Jan Steen, another Dutch painter,
produced a prime, exemplary painting of the Protestant Genre painting style in
his painting of St. Nicholas Day. Genre
paintings, remember, are scenes from everyday life; so this painting presents a
kind of stage picture of a normal event which Dutch viewers of the painting
would be familiar with. "St.
Nicholas Day" is Christmas.
In the painting, a Dutch family
celebrates Christmas. A woman on the
right points to something outside the frame, perhaps St. Nicholas. Another boy, who has evidently been naughty
this year instead of nice, is unhappy for receiving a switch. For those of you who don't know, a switch is
what the parents used to do before they invented the "spanker"; you'd
have to go outside and choose the branch or stick you would be reprimanded
with. Here it's in his shoe. I was interested to see this tradition going
so far back in history, because on Christmas morning my parents still put
presents inside our shoes. The little
girl who takes center stage in the painting has emptied her shoe of all its
presents and left it on the floor at the bottom. The grandmother signaling the boy in back of
the scene is either issuing him to come out and receive his punishment or else
(it has been suggested) has some other gift to cheer up the poor lad. Interestingly enough, the lines of the chair,
the table, and the canopy point to the unhappy boy. The long cake at the bottom left points to the
center. This painting carries what
appears on first look a dizzying construct that causes our eye to look here and
there to get the full picture of everything that's going on.
This is a typical Genre painting. Like real life, the scene is muddled in some
confusion, but the situations are not so out-of-the-ordinary that we can't see,
with careful inspection, what is going on.

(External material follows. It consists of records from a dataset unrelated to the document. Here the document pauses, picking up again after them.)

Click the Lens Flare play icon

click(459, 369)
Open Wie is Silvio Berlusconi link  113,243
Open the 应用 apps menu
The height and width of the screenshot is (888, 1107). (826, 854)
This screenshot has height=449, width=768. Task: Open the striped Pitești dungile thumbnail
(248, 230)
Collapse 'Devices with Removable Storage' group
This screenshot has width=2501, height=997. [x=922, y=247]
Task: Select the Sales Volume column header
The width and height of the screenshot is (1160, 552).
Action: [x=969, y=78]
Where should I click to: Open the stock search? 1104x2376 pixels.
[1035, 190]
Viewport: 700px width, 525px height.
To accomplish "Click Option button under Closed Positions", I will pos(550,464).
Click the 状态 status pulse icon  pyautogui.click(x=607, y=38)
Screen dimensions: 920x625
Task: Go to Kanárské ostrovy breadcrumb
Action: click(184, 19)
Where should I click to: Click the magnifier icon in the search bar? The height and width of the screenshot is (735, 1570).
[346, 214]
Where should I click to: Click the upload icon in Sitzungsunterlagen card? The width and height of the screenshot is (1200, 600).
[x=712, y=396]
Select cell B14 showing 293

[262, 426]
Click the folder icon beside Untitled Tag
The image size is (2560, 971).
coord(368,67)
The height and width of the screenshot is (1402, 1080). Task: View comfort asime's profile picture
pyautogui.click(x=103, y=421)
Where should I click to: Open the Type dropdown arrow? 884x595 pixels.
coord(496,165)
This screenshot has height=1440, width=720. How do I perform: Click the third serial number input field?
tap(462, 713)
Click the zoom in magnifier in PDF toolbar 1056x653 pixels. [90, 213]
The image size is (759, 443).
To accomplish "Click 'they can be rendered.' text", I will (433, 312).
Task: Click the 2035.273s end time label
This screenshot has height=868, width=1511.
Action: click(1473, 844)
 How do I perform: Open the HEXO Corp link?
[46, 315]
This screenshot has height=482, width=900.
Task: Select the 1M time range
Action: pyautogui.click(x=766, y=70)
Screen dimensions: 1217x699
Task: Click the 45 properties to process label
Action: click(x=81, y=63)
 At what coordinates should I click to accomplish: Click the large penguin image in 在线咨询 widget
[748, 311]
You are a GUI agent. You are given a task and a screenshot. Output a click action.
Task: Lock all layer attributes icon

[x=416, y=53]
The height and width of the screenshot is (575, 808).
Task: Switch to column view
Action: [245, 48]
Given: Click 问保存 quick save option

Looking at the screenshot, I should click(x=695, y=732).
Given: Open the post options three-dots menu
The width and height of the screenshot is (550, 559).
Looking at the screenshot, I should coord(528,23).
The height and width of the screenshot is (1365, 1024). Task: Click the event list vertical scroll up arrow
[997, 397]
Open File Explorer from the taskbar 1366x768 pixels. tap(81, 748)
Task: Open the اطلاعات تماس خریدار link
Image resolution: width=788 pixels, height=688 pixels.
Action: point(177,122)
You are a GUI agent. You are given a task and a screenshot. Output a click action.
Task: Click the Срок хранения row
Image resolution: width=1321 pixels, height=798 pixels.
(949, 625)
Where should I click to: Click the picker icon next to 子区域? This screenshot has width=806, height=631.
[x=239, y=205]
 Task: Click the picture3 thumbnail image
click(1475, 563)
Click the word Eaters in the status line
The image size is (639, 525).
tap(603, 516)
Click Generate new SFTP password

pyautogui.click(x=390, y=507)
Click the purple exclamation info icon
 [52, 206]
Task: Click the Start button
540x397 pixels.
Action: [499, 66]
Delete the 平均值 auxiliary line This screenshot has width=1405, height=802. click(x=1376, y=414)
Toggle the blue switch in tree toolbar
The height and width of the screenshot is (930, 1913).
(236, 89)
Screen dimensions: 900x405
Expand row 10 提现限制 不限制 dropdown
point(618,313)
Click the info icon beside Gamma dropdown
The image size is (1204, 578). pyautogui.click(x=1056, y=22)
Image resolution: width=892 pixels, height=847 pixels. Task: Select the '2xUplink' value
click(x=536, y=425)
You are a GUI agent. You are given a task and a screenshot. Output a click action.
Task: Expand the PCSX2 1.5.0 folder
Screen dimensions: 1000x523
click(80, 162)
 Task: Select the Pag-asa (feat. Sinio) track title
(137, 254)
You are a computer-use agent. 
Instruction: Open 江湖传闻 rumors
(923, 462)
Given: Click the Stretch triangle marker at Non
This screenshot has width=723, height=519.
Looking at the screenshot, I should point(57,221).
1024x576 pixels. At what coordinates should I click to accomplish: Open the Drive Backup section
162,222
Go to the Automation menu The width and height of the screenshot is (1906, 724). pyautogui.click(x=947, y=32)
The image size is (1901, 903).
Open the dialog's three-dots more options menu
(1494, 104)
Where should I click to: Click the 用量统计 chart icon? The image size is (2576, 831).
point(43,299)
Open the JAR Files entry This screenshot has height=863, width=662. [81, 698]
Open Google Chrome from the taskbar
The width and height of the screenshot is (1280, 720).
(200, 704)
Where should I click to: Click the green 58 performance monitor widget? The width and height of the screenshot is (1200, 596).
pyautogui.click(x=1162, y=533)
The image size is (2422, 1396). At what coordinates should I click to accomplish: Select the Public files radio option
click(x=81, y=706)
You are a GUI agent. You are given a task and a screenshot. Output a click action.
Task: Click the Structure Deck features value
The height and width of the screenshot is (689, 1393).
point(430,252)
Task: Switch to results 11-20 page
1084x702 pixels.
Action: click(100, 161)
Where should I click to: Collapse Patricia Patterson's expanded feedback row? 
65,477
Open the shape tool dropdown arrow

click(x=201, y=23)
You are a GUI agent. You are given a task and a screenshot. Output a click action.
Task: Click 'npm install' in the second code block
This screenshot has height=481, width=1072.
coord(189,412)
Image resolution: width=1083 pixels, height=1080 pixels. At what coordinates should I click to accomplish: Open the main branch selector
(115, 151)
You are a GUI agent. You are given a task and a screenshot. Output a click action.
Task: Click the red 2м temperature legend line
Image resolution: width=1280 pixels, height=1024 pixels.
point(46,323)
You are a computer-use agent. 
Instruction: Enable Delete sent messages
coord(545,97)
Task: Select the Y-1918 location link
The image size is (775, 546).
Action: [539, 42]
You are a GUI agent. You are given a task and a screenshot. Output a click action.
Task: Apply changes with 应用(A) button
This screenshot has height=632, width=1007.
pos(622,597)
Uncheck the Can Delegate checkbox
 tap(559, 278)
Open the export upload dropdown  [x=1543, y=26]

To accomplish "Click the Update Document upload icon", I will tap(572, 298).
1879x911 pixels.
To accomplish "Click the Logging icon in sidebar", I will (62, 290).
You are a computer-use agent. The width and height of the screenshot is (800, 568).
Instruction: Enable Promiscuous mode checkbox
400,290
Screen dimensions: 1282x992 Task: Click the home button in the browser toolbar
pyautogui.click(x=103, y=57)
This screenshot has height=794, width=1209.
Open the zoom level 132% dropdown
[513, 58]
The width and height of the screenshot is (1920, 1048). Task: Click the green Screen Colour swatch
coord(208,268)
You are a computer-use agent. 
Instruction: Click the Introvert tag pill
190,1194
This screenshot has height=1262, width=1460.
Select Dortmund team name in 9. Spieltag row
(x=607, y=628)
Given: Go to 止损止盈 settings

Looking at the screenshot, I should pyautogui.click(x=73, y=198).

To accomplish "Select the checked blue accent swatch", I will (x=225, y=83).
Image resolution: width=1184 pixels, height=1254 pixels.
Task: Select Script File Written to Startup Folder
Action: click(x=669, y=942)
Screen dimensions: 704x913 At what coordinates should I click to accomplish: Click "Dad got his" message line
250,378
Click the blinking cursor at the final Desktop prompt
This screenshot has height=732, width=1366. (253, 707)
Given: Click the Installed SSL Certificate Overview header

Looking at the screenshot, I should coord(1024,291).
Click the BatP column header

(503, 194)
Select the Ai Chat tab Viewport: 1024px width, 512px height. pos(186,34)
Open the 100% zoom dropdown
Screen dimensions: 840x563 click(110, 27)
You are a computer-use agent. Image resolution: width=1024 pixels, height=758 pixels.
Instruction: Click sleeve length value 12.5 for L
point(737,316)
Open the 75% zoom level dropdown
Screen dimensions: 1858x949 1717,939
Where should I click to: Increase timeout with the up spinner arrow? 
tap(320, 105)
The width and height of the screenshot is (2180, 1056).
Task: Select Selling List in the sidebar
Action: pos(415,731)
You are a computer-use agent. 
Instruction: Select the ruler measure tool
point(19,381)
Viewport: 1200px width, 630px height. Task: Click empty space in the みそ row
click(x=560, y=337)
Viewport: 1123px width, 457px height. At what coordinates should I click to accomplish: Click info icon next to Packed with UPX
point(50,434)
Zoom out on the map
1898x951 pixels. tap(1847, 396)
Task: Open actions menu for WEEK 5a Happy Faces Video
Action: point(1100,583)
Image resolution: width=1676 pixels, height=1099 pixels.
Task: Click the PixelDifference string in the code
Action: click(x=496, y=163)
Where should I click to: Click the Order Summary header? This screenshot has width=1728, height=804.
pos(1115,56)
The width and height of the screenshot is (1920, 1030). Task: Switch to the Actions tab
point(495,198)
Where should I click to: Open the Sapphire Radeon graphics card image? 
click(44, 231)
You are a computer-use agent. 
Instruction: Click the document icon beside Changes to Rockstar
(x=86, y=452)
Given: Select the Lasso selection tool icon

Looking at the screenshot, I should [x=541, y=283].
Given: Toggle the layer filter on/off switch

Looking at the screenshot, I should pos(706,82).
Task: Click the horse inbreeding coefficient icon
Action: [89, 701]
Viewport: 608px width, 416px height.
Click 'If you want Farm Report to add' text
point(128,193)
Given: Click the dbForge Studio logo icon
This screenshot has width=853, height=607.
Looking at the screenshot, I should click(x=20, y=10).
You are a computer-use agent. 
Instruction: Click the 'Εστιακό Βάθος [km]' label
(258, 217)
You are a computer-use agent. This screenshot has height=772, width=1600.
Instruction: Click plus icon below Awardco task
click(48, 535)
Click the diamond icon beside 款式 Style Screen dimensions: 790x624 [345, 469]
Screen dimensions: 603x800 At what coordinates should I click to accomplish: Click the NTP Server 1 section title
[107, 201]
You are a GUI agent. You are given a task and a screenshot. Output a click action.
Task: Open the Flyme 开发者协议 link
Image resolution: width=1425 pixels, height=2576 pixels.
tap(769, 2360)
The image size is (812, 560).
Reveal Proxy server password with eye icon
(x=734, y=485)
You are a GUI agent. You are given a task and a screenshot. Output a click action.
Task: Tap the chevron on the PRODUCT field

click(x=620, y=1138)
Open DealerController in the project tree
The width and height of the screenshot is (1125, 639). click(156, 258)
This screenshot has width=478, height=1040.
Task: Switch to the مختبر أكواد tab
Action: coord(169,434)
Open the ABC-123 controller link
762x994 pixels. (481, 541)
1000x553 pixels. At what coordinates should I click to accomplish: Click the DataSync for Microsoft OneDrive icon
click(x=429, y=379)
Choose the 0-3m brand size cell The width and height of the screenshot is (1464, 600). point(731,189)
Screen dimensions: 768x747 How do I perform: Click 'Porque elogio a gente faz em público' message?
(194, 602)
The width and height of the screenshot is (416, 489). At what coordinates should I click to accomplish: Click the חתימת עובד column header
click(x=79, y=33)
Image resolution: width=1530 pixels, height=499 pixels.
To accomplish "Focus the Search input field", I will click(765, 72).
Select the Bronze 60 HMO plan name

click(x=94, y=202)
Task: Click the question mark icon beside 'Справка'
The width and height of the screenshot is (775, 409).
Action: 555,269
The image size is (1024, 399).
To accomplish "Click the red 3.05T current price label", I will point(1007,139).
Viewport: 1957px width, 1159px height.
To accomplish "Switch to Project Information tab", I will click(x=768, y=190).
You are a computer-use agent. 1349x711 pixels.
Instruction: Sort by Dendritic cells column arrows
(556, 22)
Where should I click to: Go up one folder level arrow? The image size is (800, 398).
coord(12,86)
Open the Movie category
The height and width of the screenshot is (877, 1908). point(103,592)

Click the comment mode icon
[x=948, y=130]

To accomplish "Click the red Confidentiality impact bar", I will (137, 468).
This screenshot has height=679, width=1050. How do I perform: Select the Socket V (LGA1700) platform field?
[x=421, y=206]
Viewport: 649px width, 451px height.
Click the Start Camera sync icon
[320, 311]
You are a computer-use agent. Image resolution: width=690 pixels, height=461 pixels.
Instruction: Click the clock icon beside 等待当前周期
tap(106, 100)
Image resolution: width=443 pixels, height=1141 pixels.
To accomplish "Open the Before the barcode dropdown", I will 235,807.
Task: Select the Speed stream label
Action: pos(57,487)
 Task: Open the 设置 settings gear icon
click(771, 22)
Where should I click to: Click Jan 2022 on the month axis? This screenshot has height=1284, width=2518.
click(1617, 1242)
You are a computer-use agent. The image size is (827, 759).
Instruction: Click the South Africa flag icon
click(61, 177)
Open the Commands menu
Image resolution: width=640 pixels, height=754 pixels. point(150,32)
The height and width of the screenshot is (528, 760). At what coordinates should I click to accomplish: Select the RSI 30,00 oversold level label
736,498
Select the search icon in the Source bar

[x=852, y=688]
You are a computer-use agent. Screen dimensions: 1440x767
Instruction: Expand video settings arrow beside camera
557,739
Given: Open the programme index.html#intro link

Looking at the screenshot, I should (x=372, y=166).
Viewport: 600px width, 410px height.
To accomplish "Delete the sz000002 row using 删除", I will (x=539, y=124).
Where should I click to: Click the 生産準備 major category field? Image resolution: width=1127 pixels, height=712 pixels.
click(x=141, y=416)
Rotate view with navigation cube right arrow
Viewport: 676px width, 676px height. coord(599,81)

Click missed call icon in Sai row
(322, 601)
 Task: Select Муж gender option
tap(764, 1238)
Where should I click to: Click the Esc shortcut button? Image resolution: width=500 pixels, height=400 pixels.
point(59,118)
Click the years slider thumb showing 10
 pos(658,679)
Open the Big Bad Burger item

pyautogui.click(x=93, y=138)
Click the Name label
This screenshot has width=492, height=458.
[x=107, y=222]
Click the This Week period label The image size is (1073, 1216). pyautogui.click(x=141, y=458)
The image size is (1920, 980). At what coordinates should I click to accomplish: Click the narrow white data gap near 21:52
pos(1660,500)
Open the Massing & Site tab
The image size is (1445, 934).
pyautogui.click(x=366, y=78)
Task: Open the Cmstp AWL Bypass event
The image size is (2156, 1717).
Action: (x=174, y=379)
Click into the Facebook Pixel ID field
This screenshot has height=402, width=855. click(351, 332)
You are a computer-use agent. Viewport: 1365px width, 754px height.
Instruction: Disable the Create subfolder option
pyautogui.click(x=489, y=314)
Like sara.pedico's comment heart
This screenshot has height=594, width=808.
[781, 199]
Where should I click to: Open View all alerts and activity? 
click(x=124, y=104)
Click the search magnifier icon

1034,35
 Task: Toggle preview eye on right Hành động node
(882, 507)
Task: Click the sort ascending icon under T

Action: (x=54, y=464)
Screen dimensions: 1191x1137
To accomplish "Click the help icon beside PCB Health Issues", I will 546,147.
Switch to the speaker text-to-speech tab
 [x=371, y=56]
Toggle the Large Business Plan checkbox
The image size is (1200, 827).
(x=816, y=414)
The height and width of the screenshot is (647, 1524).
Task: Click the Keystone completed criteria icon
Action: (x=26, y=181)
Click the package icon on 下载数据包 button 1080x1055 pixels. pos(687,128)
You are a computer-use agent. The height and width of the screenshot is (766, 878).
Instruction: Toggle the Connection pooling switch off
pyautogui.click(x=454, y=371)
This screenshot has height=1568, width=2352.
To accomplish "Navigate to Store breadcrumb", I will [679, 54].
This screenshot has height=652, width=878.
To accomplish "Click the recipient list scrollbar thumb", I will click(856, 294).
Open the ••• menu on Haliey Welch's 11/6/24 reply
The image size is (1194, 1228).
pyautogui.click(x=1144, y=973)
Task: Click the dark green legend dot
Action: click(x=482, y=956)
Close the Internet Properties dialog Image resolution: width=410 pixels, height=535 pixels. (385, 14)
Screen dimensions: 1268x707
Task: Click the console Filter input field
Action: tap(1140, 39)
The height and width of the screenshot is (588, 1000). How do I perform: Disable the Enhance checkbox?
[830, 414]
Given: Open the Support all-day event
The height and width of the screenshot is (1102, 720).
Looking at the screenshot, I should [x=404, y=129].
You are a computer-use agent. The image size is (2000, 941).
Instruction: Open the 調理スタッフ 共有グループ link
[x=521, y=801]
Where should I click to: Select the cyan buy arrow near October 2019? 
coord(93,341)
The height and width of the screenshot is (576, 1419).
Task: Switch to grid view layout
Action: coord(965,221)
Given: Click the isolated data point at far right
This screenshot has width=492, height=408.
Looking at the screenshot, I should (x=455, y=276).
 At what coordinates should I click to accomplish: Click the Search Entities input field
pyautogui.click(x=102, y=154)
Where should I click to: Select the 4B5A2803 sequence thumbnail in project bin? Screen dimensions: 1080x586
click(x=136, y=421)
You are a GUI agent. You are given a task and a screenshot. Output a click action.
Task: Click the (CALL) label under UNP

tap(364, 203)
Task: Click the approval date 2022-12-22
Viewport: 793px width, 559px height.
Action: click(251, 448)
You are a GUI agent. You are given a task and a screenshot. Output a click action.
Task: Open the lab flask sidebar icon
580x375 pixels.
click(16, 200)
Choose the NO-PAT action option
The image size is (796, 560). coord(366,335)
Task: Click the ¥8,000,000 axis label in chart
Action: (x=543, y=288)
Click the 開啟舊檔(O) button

We can identify with easily-conveyed emotions: the girl is happy because
she got a present; the boy is crying because he's going to be spanked;
etc. This is the beauty of everyday life
that can be enjoyed and celebrated now that Lutheranism has provided a system
for belief that allows all men to be saved, even common people and
peasants. Jan Steen seems to almost be
suggesting that these people could be saints, they could be believers; and that
this is the new face of "religious" art (even though there's nothing
religious about it). In Protestantism,
normal people, too, are part of the body of Christ and "the
Elect." This, therefore, is a
celebration of the lives of ordinary individuals, with a focus on the somewhat
sentimental connections of family and communal affection. Other than that, it's just a big mess of
people all in the same room and probably being very loud. (Is this what Christmas looks like at your
house? Some things never change, right?)